* Required action *
Leave out the pictures, and copy exactly the lines from the line with "Task: Open the reply speech bubble icon" through the last line of the data below.

Screenshot grounding data:
* * *

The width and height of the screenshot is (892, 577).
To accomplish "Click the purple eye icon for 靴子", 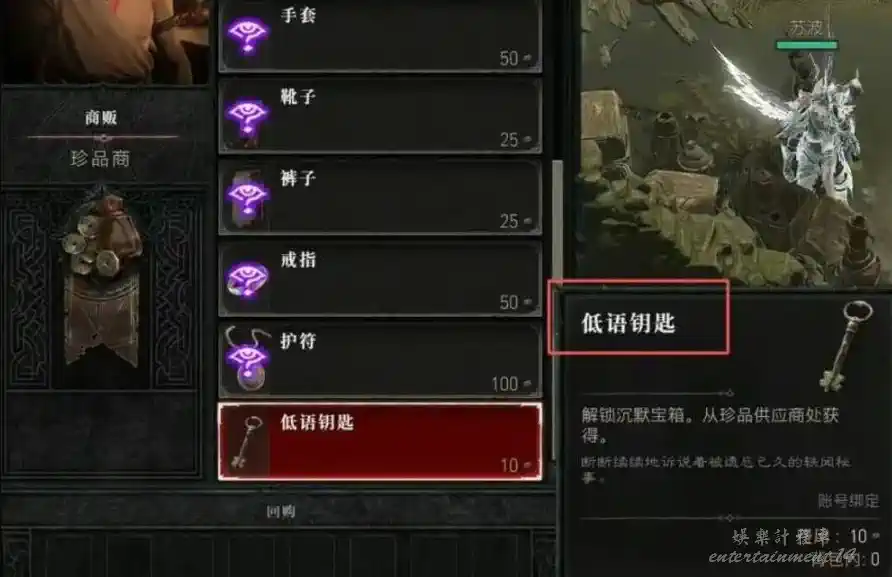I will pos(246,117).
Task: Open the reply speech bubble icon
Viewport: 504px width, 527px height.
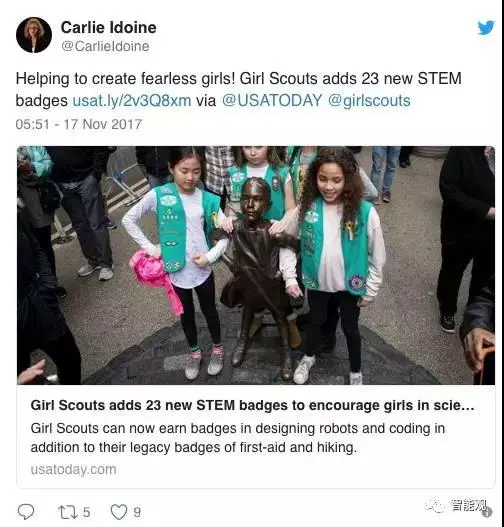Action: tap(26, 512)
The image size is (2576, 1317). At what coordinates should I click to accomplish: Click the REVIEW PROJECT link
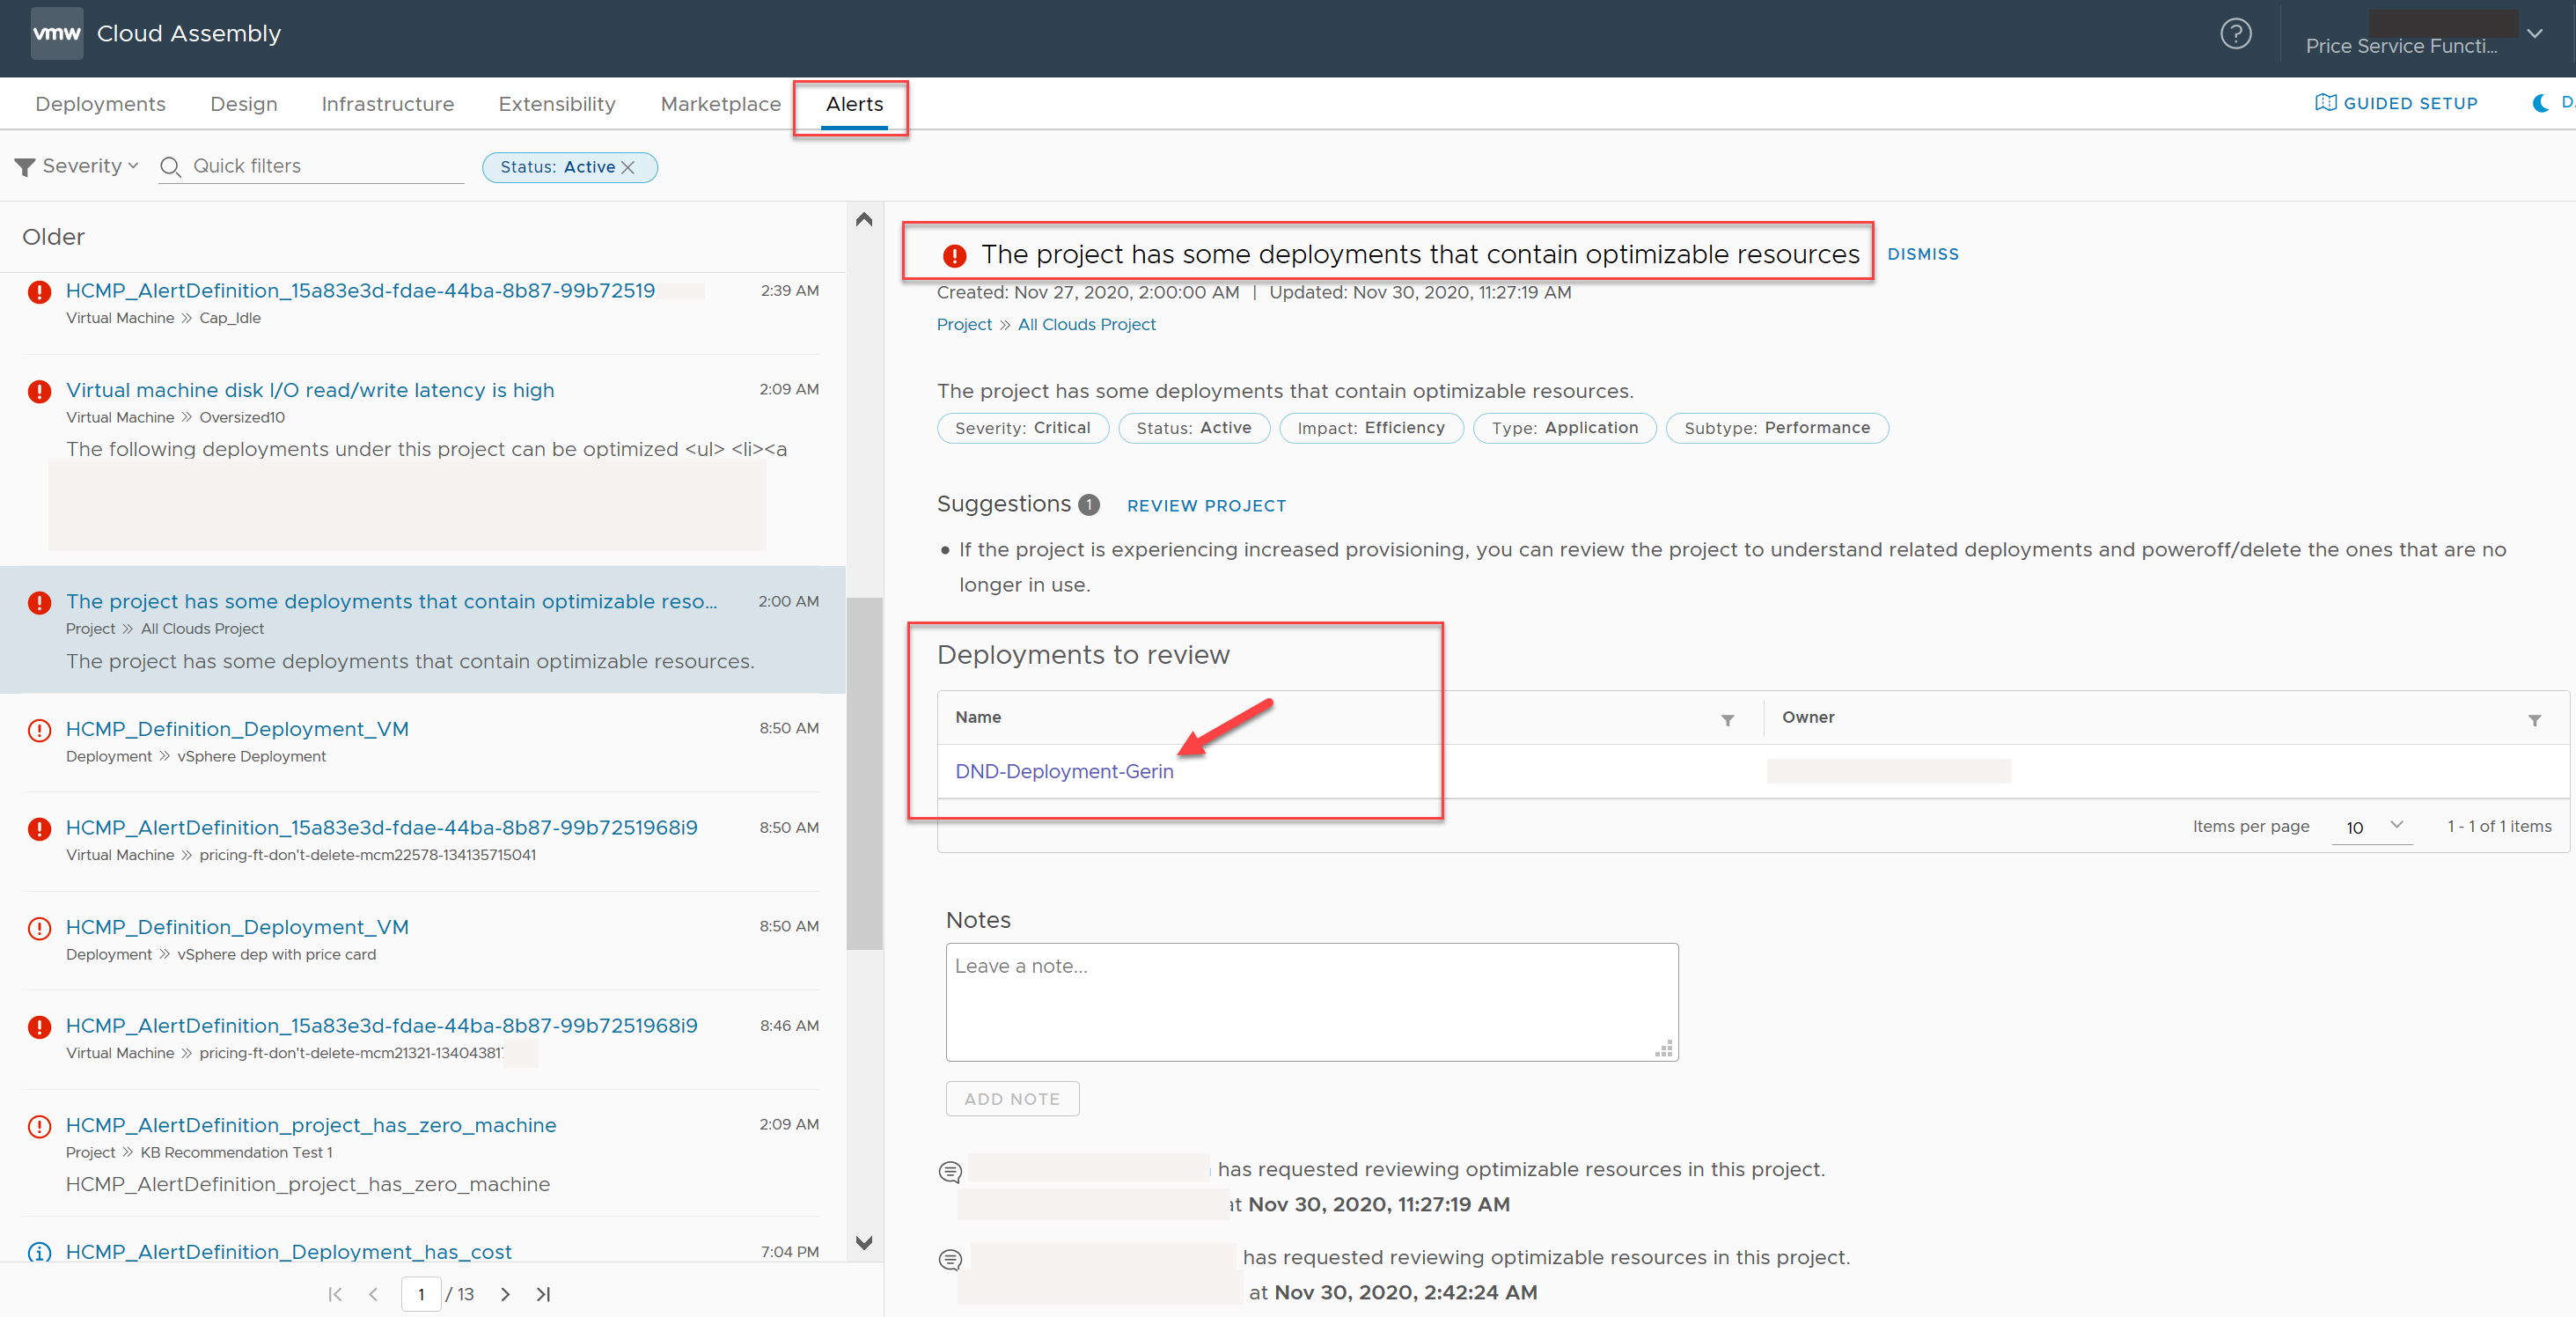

* * *

* Solution to the problem *
Task: Open the reply speech bubble icon
Viewport: 504px width, 527px height.
Action: tap(26, 512)
The image size is (2576, 1317). At what coordinates should I click to accomplish: Click the REVIEW PROJECT link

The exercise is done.